I'm looking at the KeyValueHeap trying to see how we can make it work with
Cells. I'm curious, in this method
@Override
public boolean next(List<KeyValue> result, int limit, String metric)
throws IOException {
if (this.current == null) {
return false;
}
InternalScanner currentAsInternal = (InternalScanner)this.current;
boolean mayContainMoreRows = currentAsInternal.next(result, limit,
metric);
how is it getting multiple results from a single scanner without putting
the scanner back on the heap? Couldn't that skip KeyValues? Is it that
it's only used at the Region level where the family-per-file semantics
guarantee that all KeyValues in a single family will sort together?
My bigger question is regarding the next(List<KeyValue> result, int limit)
methods from the InternalScanner interface. What's the reasoning for
getting multiple results in one call as opposed to calling the next()

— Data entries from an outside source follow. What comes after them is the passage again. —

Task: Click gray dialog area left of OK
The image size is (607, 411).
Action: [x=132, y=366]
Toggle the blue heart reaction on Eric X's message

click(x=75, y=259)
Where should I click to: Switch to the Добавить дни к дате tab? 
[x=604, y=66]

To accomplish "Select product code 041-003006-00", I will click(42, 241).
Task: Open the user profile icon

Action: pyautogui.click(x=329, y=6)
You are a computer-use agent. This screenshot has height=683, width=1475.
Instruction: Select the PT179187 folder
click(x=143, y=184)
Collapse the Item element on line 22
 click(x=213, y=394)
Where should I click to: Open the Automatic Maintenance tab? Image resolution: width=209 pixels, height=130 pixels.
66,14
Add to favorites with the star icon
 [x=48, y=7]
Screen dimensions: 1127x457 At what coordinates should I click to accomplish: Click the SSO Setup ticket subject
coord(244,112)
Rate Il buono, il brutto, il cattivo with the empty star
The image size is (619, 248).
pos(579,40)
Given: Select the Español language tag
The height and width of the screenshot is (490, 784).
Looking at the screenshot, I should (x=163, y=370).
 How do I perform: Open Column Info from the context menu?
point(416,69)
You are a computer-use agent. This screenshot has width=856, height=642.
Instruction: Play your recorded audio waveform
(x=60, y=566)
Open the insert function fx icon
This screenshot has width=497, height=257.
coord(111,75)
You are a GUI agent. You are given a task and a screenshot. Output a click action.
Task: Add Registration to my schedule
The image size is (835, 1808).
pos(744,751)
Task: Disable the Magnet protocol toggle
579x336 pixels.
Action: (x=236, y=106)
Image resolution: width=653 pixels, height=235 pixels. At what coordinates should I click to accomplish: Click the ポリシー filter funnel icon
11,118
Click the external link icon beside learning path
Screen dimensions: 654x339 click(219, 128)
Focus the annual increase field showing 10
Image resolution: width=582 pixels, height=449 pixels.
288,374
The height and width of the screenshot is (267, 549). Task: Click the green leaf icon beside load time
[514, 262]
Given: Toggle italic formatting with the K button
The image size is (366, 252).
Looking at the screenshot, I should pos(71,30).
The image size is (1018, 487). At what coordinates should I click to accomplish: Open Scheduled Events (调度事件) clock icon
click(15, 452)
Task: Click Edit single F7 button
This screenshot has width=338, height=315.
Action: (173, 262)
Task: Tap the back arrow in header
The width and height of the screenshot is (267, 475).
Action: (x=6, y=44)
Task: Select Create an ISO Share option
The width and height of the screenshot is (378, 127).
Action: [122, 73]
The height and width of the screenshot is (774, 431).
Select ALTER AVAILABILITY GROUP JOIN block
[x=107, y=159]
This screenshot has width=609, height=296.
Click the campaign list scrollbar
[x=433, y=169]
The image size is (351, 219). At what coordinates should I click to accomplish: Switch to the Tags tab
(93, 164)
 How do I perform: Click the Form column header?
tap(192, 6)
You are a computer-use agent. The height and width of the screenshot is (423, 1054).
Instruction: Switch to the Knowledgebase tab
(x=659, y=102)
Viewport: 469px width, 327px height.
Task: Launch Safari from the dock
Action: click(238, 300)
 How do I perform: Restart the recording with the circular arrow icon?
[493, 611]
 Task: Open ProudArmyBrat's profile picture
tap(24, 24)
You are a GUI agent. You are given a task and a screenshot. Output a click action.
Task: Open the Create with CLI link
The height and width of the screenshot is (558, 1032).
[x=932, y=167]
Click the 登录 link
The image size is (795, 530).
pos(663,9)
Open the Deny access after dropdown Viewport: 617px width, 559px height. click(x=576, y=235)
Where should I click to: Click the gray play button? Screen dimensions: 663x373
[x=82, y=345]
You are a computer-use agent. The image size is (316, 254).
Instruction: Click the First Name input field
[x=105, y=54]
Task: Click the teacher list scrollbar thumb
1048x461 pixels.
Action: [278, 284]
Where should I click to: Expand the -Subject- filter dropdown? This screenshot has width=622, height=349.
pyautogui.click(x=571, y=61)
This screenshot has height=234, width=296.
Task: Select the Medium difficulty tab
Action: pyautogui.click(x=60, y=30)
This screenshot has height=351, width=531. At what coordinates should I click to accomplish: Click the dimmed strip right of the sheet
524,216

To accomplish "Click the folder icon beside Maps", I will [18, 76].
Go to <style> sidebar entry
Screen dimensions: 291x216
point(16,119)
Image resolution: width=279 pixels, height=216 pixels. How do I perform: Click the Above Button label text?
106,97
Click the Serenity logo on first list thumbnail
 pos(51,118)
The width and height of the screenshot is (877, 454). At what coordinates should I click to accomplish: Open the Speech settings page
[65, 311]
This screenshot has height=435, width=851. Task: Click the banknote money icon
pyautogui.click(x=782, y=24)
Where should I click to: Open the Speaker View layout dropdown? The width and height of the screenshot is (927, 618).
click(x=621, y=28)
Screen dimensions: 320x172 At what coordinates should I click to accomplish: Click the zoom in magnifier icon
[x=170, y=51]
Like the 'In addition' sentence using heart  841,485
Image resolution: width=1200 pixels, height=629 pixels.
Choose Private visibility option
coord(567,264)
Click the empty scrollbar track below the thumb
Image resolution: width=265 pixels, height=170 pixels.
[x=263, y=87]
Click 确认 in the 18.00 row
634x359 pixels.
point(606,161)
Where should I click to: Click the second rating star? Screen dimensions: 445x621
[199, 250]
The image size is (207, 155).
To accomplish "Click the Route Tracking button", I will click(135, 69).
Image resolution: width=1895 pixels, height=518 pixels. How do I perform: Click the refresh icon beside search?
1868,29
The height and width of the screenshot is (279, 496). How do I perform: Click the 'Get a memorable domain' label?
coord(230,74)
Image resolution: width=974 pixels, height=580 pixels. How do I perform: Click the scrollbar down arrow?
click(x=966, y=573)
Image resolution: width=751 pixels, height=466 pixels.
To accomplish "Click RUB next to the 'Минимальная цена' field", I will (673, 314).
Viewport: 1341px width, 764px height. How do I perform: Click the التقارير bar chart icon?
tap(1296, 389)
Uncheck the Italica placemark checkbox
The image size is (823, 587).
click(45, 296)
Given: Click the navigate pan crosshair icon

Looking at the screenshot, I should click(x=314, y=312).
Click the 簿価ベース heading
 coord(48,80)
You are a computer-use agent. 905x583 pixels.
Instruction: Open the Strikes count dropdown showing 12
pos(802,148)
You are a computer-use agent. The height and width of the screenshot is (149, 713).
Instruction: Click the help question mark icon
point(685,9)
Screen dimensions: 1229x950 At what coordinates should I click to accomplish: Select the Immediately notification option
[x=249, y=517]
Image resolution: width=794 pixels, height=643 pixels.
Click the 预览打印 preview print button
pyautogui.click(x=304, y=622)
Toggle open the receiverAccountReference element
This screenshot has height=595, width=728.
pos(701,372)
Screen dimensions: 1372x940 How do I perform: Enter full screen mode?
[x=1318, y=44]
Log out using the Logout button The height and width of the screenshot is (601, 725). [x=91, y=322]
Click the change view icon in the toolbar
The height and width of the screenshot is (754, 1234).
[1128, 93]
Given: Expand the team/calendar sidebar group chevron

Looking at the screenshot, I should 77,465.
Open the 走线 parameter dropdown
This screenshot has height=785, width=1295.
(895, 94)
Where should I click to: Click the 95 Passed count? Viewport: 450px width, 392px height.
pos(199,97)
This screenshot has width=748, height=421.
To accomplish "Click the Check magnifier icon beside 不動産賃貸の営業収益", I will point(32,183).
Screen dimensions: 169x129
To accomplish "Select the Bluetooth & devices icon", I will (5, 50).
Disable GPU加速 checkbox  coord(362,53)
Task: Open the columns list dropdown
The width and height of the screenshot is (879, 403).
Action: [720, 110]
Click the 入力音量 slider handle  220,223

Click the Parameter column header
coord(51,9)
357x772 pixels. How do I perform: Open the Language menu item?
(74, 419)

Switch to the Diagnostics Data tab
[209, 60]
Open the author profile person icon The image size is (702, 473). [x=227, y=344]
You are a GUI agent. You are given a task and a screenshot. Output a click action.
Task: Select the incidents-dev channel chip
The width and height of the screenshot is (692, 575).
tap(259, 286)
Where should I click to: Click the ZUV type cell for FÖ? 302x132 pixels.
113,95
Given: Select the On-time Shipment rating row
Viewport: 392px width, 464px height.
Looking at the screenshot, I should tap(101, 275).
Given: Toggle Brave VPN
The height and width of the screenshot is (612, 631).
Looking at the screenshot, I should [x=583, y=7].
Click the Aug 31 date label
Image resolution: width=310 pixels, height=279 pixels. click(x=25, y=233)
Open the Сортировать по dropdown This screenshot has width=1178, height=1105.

method a bunch of times? Buffering the KeyValues in a List like that means
the Cells would have to be expanded into full KeyValues which would be nice
to avoid. Is there some logic that depends on getting a whole row of
values, even though you may only get a partial row due to the limit param?
Similarly, I see there is Filter.filterRow(List<KeyValue>) which looks like
it's barely used. Is that an important method? Doesn't look like it's
used much, but maybe people have custom Filters that need it.